Stored records
####################

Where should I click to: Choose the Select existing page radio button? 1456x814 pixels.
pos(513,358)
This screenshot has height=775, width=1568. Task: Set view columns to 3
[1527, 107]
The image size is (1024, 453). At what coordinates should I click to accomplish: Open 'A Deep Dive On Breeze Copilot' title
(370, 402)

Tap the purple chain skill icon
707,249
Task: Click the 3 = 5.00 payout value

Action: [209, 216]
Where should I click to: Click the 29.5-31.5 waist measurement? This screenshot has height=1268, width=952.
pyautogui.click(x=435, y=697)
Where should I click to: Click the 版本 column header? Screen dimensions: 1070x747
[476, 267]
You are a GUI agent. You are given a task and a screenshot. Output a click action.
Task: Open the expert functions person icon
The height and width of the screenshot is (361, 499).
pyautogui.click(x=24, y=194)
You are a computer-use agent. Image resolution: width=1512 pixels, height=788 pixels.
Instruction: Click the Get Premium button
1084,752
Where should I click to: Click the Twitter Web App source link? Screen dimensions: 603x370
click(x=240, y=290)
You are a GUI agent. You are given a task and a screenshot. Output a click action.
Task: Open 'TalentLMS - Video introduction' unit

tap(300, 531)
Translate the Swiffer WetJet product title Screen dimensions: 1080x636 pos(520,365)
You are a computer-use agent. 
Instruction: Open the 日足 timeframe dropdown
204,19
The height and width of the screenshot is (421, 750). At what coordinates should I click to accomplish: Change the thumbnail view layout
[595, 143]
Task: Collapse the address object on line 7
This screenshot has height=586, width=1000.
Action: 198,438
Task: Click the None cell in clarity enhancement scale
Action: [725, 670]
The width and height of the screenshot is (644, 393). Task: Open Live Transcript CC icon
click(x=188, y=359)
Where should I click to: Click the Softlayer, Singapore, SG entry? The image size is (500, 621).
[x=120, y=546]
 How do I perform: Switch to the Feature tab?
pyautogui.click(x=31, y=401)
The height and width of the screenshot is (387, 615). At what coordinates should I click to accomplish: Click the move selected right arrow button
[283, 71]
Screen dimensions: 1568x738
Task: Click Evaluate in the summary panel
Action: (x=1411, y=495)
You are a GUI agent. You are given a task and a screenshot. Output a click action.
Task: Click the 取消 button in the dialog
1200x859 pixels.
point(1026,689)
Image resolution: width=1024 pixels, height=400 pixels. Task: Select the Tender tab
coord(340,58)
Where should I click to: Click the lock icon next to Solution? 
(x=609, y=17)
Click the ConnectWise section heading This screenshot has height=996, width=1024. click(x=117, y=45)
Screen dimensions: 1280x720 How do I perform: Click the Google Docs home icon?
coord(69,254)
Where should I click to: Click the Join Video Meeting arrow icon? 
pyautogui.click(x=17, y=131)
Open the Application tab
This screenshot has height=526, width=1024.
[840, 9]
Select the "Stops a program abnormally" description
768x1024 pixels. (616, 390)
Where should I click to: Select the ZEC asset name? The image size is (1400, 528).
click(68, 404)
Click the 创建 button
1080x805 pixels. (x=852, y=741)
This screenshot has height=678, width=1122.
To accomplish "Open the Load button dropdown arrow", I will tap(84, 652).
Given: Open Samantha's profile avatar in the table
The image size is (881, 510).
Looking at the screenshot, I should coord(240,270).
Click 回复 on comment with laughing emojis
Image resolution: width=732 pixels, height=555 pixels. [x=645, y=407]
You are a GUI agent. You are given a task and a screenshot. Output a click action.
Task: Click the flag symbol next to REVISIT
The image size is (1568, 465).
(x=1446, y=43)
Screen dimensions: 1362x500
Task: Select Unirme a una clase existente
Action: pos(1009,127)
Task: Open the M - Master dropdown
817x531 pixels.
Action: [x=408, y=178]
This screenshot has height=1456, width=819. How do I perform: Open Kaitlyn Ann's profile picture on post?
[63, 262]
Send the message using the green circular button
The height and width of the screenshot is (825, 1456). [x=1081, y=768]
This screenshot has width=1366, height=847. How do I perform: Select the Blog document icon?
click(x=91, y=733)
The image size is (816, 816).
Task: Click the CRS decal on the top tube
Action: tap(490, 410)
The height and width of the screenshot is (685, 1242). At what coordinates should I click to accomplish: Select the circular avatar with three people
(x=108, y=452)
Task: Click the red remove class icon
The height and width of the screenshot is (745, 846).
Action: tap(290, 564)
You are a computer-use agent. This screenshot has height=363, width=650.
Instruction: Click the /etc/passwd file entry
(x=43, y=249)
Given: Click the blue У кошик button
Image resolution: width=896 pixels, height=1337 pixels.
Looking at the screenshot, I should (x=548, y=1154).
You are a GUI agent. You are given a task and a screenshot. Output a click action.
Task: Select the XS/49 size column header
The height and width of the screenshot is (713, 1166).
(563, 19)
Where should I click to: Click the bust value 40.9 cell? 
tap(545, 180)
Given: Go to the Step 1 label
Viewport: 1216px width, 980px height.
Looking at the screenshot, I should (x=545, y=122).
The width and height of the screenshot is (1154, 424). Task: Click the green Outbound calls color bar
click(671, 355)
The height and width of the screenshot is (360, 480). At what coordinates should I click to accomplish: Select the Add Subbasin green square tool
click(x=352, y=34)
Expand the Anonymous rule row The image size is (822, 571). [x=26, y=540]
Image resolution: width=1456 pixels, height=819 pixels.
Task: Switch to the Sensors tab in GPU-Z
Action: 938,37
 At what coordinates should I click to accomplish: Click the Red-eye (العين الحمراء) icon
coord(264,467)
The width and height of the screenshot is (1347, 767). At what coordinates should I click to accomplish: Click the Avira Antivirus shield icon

####################

[TASK REQUIREMENTS] Search the records above for the string "computer". Copy every line that contains it.

[EXERCISE OUTPUT]
You are a computer-use agent. Image resolution: width=1512 pixels, height=788 pixels.
You are a computer-use agent. 
You are a computer-use agent. This screenshot has height=363, width=650.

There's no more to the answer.